» **What to produce**:
Scanning the entries below, copy every line that contains the word "button".

Collected data:
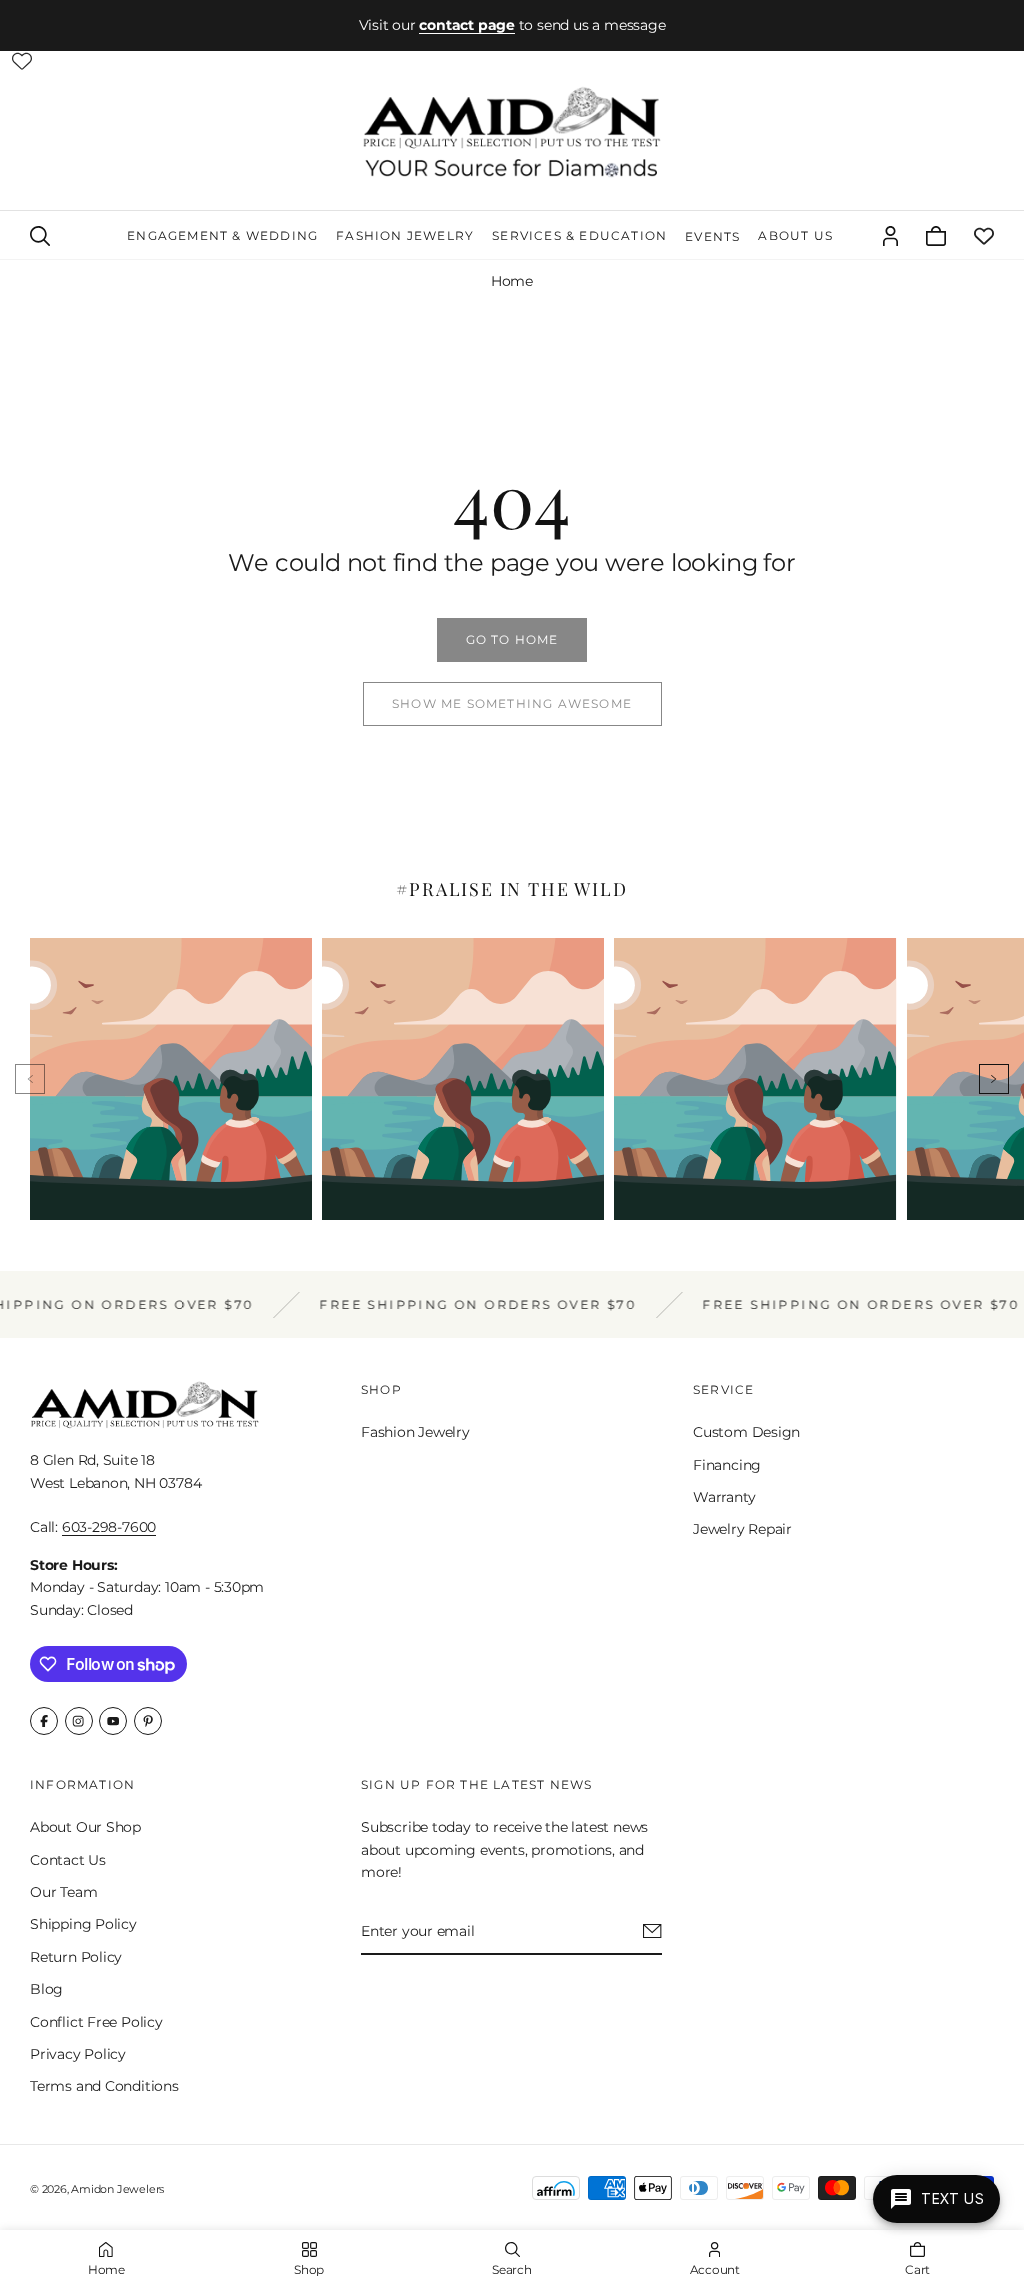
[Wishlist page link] (22, 61)
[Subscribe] (653, 1932)
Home (512, 281)
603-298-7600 (109, 1528)
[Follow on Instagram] (79, 1721)
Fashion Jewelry (415, 1433)
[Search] (40, 236)
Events (712, 236)
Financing (727, 1465)
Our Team (63, 1892)
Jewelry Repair (742, 1530)
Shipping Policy (83, 1925)
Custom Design (746, 1433)
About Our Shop (85, 1828)
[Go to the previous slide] (30, 1079)
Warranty (724, 1497)
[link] (512, 640)
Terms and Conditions (104, 2087)
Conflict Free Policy (96, 2022)
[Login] (890, 236)
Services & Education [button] (579, 235)
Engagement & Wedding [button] (222, 235)
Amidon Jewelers (117, 2189)
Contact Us (68, 1860)
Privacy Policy (78, 2054)
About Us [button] (795, 235)
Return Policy (76, 1957)
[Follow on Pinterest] (148, 1721)
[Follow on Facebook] (44, 1721)
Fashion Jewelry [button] (405, 235)
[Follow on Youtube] (113, 1721)
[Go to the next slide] (994, 1079)
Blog (46, 1990)
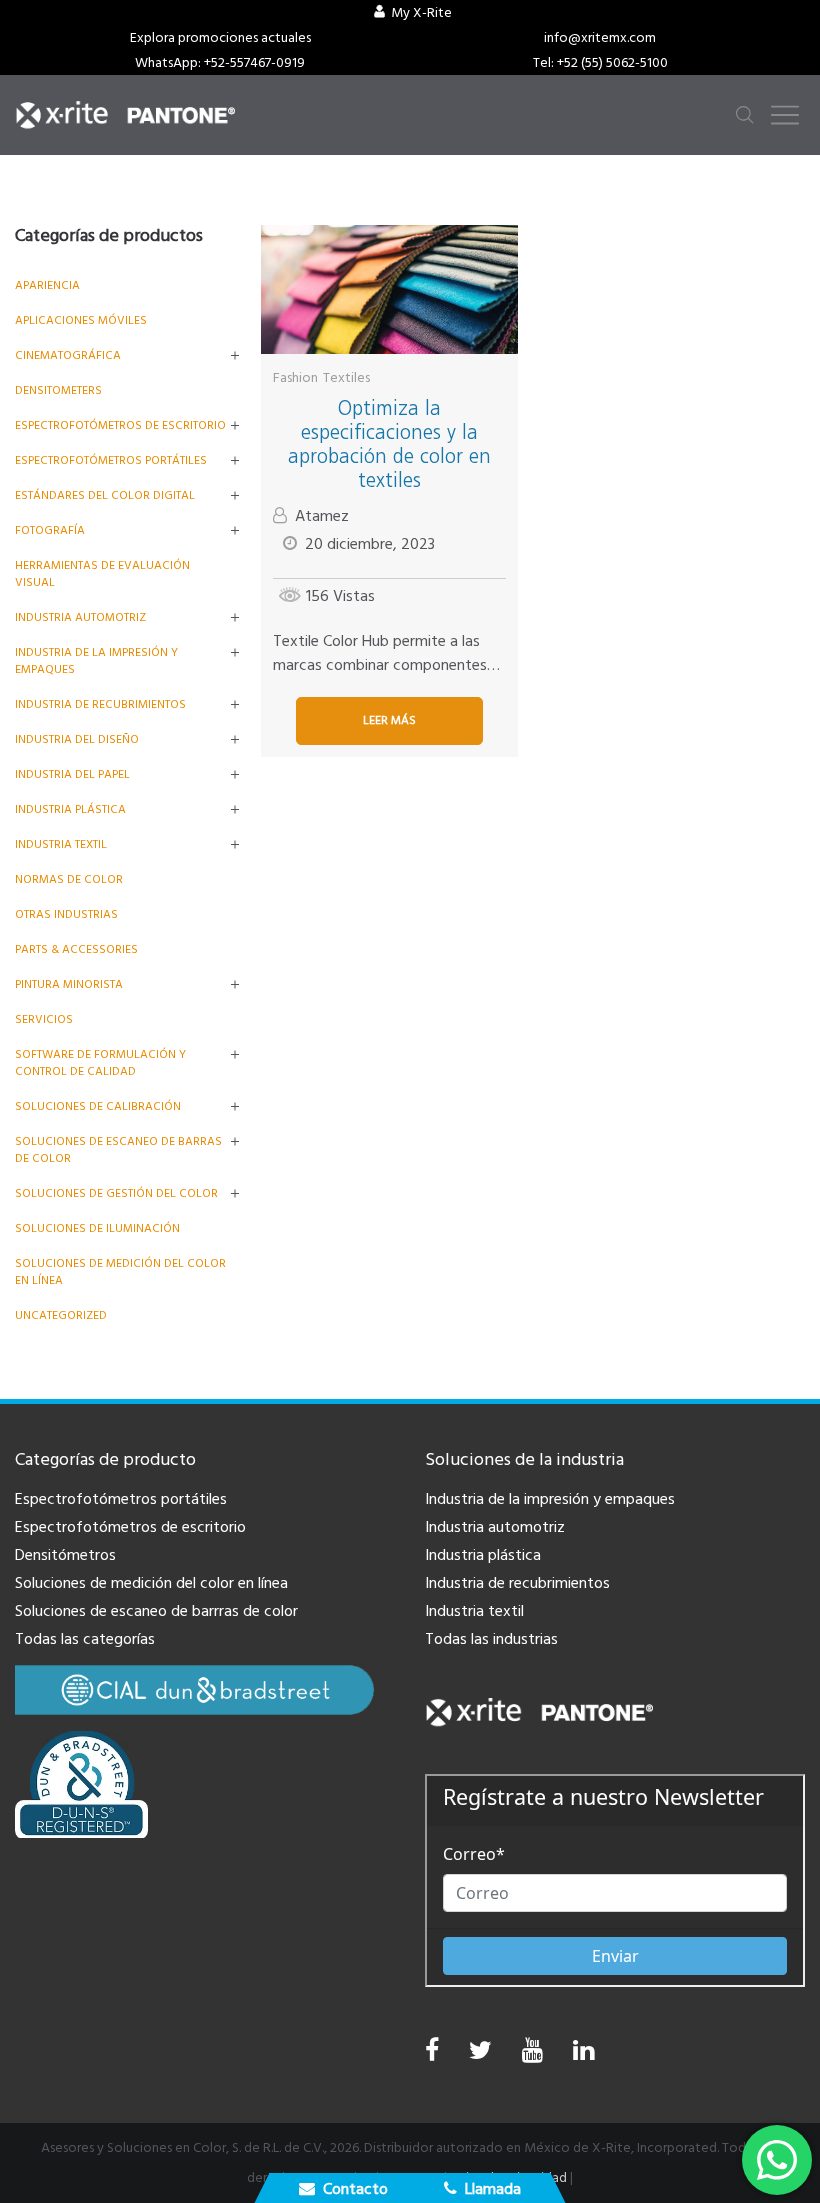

» **Task answer**:
Services & Education [button] (579, 235)
Engagement & Wedding [button] (222, 235)
About Us [button] (795, 235)
Fashion Jewelry [button] (405, 235)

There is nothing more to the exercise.